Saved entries
··········

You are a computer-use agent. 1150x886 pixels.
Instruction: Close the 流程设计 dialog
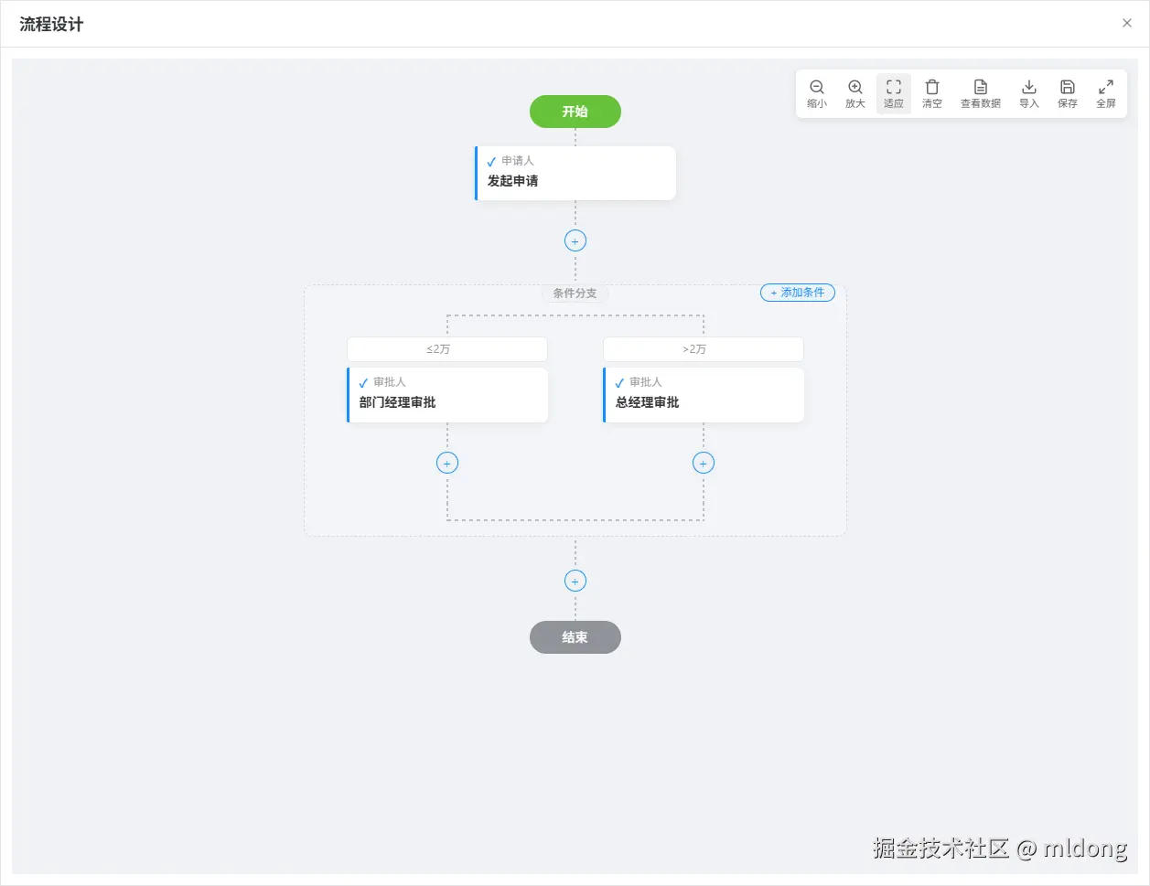pyautogui.click(x=1127, y=24)
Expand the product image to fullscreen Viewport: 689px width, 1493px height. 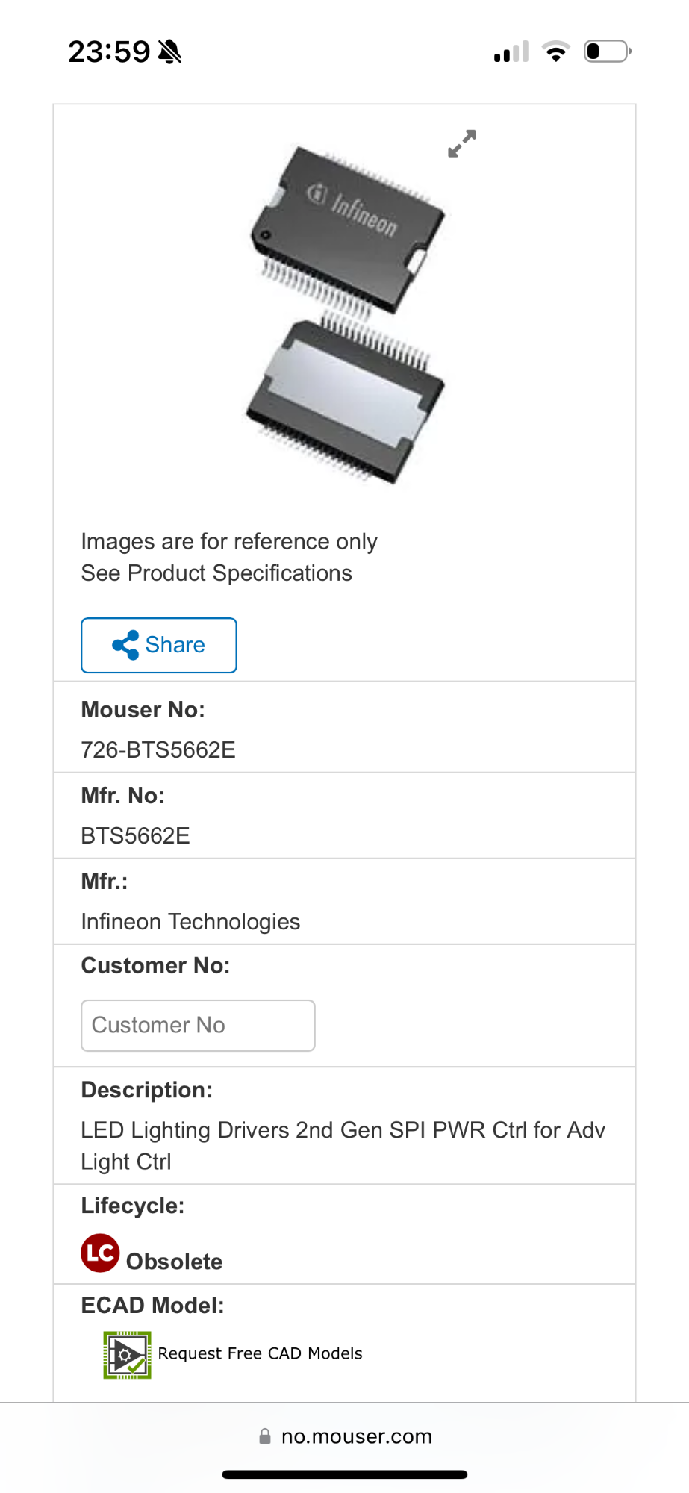point(462,143)
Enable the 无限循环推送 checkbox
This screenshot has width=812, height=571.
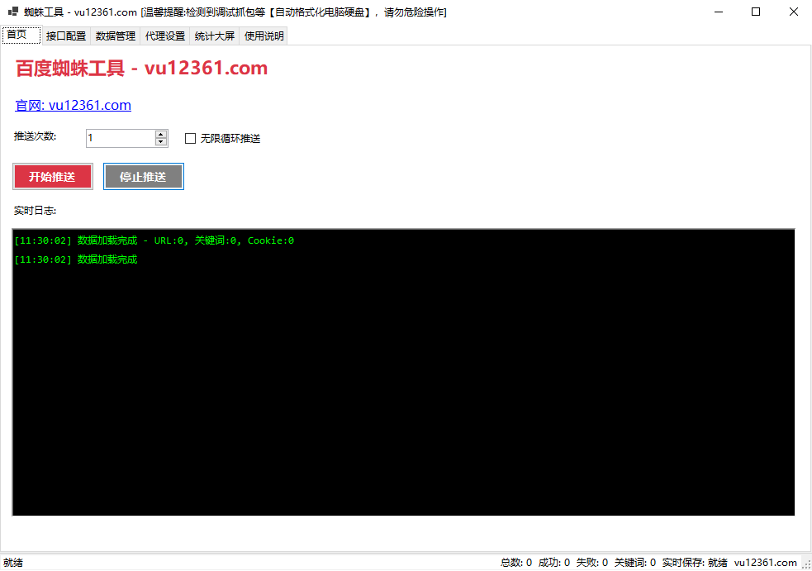click(191, 139)
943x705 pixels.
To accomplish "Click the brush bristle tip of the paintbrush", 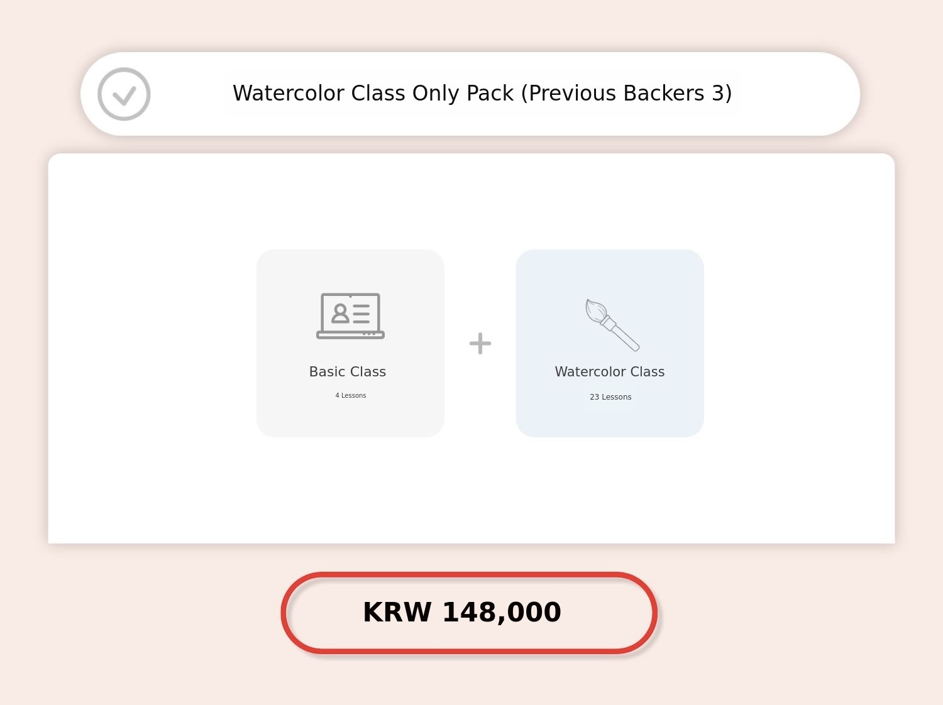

··········

● **Task brief**
Retrieve all lines from the data that contain the string "pixels".

● **Task answer**
You are a computer-use agent. 1150x886 pixels.
943x705 pixels.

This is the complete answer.